▶ [Problem description]
Leave the pictures out, and repeat exactly every line from the one with "Collapse the КПБ Агата сатин 2сп group" through the end of the data below.

Dataset entries:

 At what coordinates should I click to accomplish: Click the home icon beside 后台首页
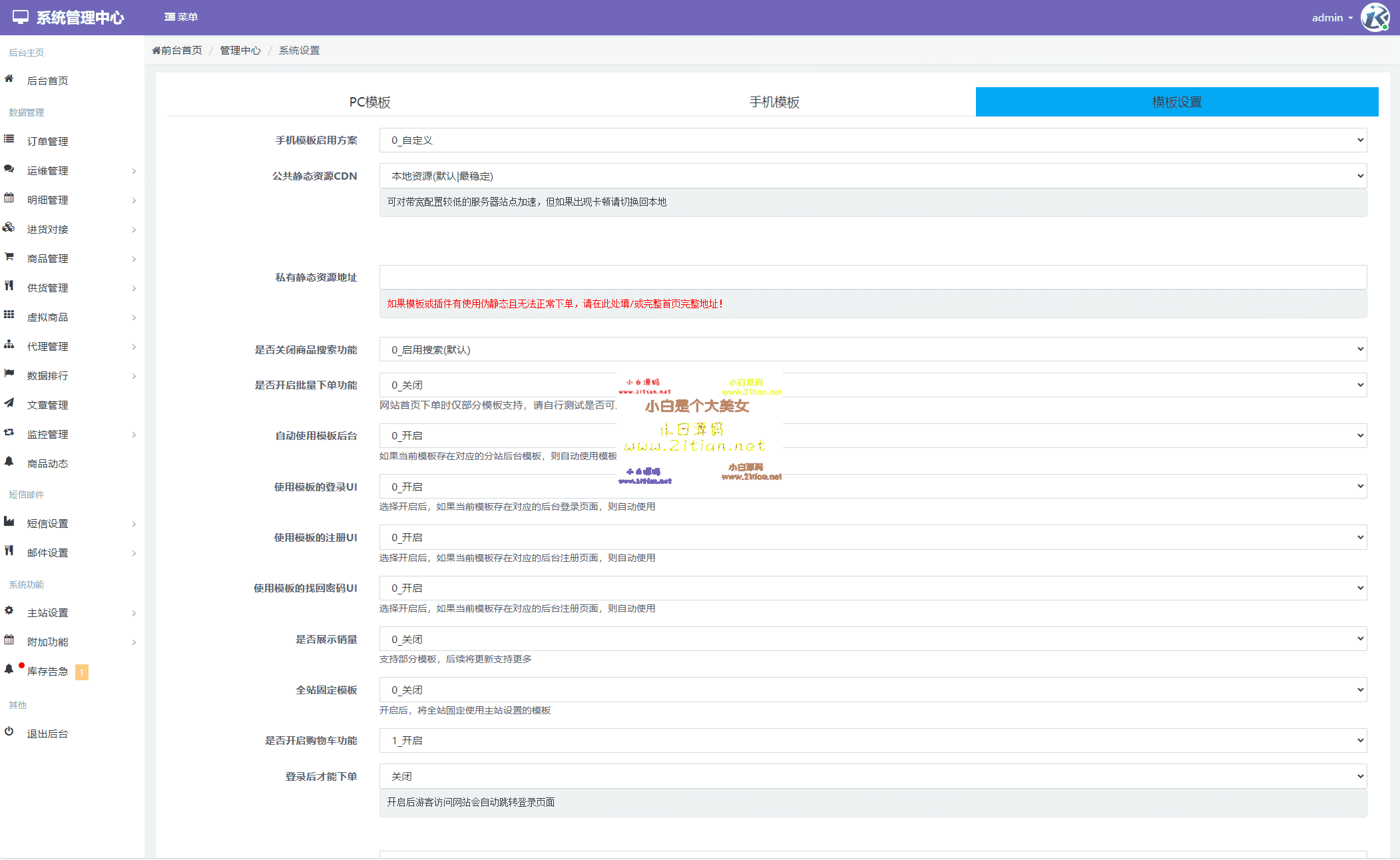9,79
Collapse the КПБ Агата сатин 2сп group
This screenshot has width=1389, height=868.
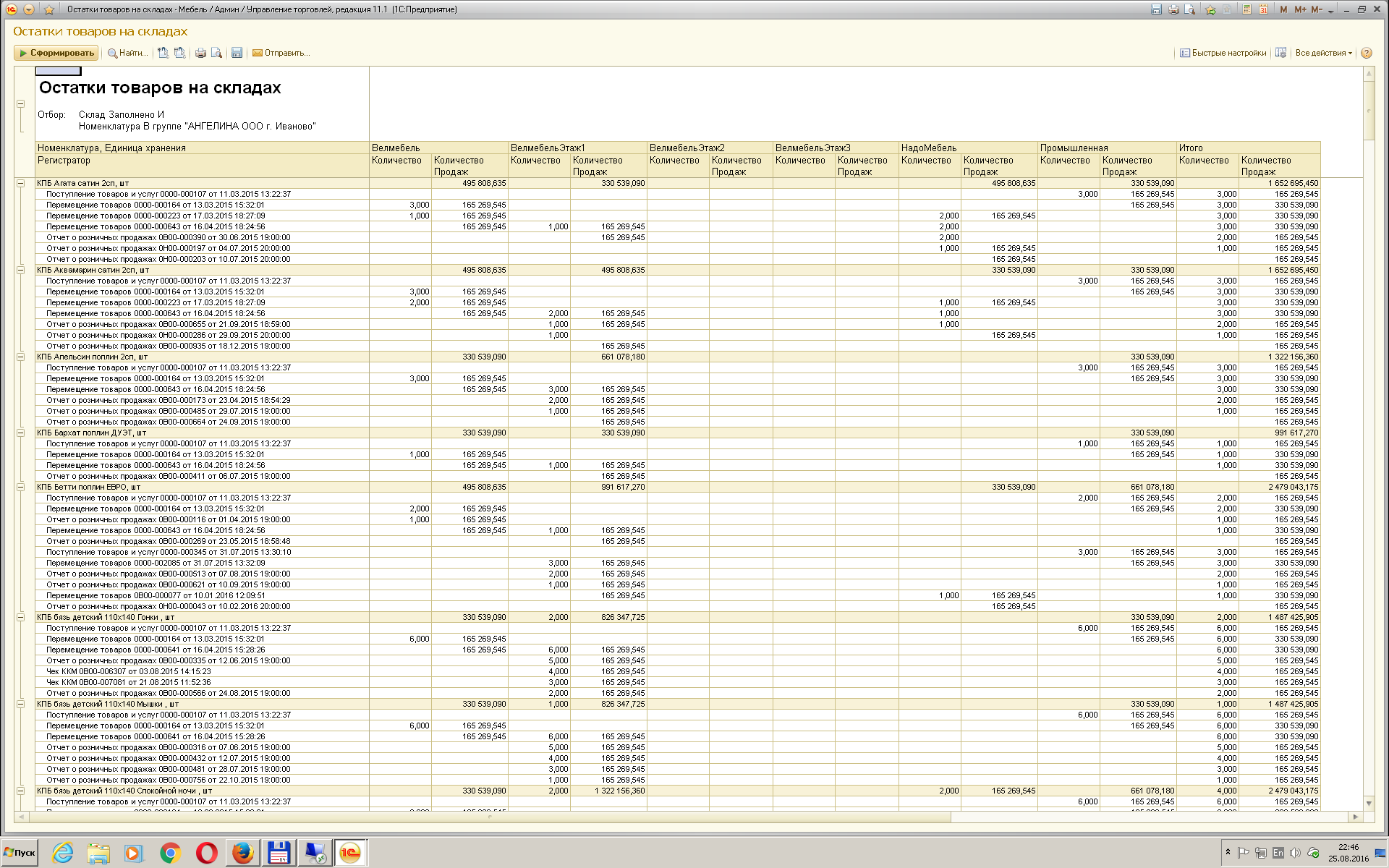(20, 183)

▶ [Expected answer]
Collapse the КПБ Агата сатин 2сп group
This screenshot has width=1389, height=868.
(20, 183)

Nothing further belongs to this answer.